In some embodiments, the first cavity C1 and the second cavity C2 are two independent chambers. In addition, the electronic device 100 may include only the first cavity C1 and the second cavity C2, but the invention is not limited thereto.

In the embodiment, the electronic device 100 includes a sensor 170 disposed on the first surface 110a and covering the through hole 112, and the sensor 170 may include a processing chip 172 and a sensing chip 174. Further, the sensing chip 174 may be a microphone element for sensing the air pressure variation generated by the vibration of the pressing component 130, and the processing chip 172 may be an Application Specific Integrated Circuit (ASIC) for receiving and processing the signal measured by the microphone element, but the invention is not limited thereto.

In some embodiments, the sensing chip 174 covers the through hole 112, the processing chip 172 is disposed beside the sensing chip 174, and the processing chip 172 and the sensing chip 174 can be disposed on the first substrate 110 by adhesion, but the invention is not limited thereto, and the processing chip 172 and the sensing chip 174 can be configured according to the requirements of actual design.
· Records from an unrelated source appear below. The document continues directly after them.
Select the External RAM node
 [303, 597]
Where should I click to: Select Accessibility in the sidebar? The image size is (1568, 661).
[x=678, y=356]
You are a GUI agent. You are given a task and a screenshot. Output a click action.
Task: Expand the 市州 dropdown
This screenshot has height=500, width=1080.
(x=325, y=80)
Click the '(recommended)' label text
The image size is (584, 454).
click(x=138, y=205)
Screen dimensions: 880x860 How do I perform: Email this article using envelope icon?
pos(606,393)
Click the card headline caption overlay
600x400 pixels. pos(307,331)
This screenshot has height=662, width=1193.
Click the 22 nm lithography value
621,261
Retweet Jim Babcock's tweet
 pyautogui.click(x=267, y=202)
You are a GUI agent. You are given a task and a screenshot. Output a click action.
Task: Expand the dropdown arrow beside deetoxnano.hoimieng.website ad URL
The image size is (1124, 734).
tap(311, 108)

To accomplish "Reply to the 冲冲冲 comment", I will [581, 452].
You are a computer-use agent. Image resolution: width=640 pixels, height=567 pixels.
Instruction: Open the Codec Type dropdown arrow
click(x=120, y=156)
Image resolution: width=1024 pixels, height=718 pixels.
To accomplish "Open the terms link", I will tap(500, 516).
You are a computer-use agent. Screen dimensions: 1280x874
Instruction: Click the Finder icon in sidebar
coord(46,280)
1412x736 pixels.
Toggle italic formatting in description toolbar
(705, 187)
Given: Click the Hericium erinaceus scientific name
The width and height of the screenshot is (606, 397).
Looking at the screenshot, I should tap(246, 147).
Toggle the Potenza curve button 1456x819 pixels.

In some embodiments, the sensor 170 is formed in the first cavity C1 and disposed between the first substrate 110 and the diaphragm 134, in other words, the height of the first cavity C1 may be greater than the height of the sensor 170, so that the first cavity C1 may utilize the space between the sensor 170 (the processing chip 172 and the sensing chip 174) and the pressing element 130 to increase the volume of the first cavity C1 of the electronic device 100 without changing the size thereof, and the structure of the present invention facilitates the device thinning, but the invention is not limited thereto.

In some embodiments, the sensor 170, the first substrate 110 and the plurality of first conductive portions 160 are at least partially overlapped, for example, the orthogonal projections of the sensor 170, the first substrate 110 and the plurality of first conductive portions 160 on the second substrate 140 are at least partially overlapped, so that the plurality of first conductive portions 160 can provide a supporting force for the sensor 170 and the first substrate 110 to ensure better reliability of the electronic device 100. In addition, the height of each first conductive portion 160 may be in a range, such as between 30 micrometers and 50 micrometers, but the invention is not limited thereto. It should be noted that the height, number and arrangement position of the first conductive portions 160 are not limited in the present invention, and can be adjusted according to actual requirements.

In some embodiments, the electronic device 100 includes the bonding wire 180 and the insulating layer 190 disposed on the sensor 170, and the forming step may be performed by forming the bonding wire 180 on the sensor 170 first, and then forming the insulating layer 190 on the sensor 170, so that the insulating layer 190 may cover a portion of the bonding wire 180. Furthermore, the shortest distance d1 between the insulating layer 190 and the diaphragm 134 may be smaller than the shortest distance d2 between the bonding wire 180 and the diaphragm 134, in other words, the insulating layer 190 is closer to the diaphragm 134 than the bonding wire 180, so that when the electronic device 100 is tested for reliability, the insulating layer 190 may serve as a blocking member to reduce the probability of the bonding wire 180 being crushed, and therefore the insulating layer 190 may effectively protect the bonding wire 180 and improve the reliability of the electronic device 100, but the invention is not limited thereto.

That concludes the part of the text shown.